Reconciliation of Net Income Attributable to Common Stockholders to NAREIT FFO and Core FFO — Guidance
|NAREIT FFO and Core FFO Guidance:||
|Net income attributable to common stockholders||$||1.34||1.40|
|Adjustments to reconcile net income to NAREIT FFO:|
|Depreciation and amortization||1.99||1.99|
|All other amounts||0.00||0.00|
|NAREIT Funds From Operations||$||3.33||3.39|
|Adjustments to reconcile NAREIT FFO to Core FFO:|
|Acquisition pursuit and closing costs||0.01||0.01|
|Development pursuit costs||0.02||0.02|
|Redemption of Series 6 Preferred Stock costs||0.08||0.08|
|All other non-core amounts||0.00||0.00|
|Core Funds From Operations||$||3.44||3.50|
The Company has published forward-looking statements and additional financial information in its fourth quarter 2016 supplemental information package that may help investors estimate earnings for 2016. A copy of the Company’s fourth quarter 2016 supplemental information is available on the Company's website at www.RegencyCenters.com or by written request to: Investor Relations, Regency Centers Corporation, One Independent Drive, Suite 114, Jacksonville, Florida, 32202. The supplemental information package contains more detailed financial and property results including financial statements, an outstanding debt summary, acquisition and development activity, investments in partnerships, information pertaining to securities issued other than common stock, property details, a significant tenant rent report and a lease expiration table in addition to earnings and valuation guidance assumptions. The information provided in the supplemental package is unaudited and there can be no assurance that the information will not vary from the final information in the Company’s Form 10-K for the year ended December 31, 2016. Regency may, but assumes no obligation to, update information in the supplemental package from time to time.
About Regency Centers Corporation (NYSE: REG)
With more than 50 years of experience, Regency is the preeminent national owner, operator and developer of high-quality, grocery anchored neighborhood and community shopping centers. The Company’s portfolio of 307 retail properties encompasses over 42.2 million square feet located in top markets throughout the United States, including co-investment partnerships. Regency has developed 225 shopping centers since 2000, representing an investment at completion of more than $3.5 billion. Operating as a fully integrated real estate company, Regency is a qualified real estate investment trust that is self-administered and self-managed.
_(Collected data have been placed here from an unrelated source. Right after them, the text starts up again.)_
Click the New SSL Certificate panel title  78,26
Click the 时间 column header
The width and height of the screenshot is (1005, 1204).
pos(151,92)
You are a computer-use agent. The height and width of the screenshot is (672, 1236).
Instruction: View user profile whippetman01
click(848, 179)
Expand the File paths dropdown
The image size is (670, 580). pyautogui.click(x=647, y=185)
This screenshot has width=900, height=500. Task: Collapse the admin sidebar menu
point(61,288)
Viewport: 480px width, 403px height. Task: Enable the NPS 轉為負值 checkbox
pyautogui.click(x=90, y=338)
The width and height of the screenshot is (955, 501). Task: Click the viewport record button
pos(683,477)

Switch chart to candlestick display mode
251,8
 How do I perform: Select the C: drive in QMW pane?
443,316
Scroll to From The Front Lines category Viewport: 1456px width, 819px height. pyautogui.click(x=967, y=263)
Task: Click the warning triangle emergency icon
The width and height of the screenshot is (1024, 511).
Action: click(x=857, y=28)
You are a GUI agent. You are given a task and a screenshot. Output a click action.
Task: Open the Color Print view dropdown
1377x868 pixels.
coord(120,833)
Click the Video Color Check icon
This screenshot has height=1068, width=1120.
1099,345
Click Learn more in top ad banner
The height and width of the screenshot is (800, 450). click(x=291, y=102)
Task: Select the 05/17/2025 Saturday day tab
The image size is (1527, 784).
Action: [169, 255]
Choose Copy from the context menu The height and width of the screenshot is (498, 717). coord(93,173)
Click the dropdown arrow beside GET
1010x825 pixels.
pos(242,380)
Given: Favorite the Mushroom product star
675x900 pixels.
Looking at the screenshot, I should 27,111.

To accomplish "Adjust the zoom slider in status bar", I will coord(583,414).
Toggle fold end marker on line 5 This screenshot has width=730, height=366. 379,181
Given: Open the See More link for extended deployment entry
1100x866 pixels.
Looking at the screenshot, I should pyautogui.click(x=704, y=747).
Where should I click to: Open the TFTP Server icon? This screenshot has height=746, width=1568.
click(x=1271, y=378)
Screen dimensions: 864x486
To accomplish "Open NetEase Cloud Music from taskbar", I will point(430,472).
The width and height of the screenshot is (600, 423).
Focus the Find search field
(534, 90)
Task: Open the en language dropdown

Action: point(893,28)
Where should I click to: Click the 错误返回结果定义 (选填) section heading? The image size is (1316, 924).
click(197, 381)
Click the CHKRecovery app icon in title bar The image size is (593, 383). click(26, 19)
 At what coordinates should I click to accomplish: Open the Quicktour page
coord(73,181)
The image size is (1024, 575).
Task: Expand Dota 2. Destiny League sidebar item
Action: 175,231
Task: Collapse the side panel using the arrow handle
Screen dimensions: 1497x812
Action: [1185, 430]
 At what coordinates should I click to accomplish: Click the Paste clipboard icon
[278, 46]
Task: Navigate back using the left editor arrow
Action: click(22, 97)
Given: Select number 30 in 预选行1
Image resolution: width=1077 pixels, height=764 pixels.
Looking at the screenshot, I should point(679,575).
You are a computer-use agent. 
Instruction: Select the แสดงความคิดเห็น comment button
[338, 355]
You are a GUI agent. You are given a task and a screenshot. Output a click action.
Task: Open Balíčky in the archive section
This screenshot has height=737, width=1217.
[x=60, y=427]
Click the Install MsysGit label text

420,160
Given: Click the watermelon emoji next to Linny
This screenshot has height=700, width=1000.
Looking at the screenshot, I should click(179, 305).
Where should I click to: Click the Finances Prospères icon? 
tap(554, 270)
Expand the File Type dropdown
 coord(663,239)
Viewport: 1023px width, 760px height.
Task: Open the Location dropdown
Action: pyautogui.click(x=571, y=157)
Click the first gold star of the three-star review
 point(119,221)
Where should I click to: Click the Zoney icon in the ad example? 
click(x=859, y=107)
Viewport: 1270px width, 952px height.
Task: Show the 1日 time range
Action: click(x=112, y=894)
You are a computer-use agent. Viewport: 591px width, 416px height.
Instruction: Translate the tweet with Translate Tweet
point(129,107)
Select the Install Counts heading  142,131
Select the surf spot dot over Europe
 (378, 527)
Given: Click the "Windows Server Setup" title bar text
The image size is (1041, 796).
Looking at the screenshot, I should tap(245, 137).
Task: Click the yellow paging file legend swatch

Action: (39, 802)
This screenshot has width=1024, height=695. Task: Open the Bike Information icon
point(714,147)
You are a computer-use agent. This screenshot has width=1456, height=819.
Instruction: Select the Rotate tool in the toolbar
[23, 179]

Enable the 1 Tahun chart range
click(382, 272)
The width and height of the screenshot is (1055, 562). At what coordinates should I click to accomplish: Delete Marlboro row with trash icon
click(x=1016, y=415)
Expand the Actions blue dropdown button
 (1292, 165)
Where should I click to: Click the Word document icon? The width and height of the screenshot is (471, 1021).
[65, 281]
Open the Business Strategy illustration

Forward-looking statements involve risks and uncertainties. Actual future performance, outcomes and results may differ materially from those expressed in forward-looking statements. Please refer to the documents filed by Regency Centers Corporation with the SEC, specifically the most recent reports on Forms 10-K and 10-Q, which identify important risk factors which could cause actual results to differ from those contained in the forward-looking statements.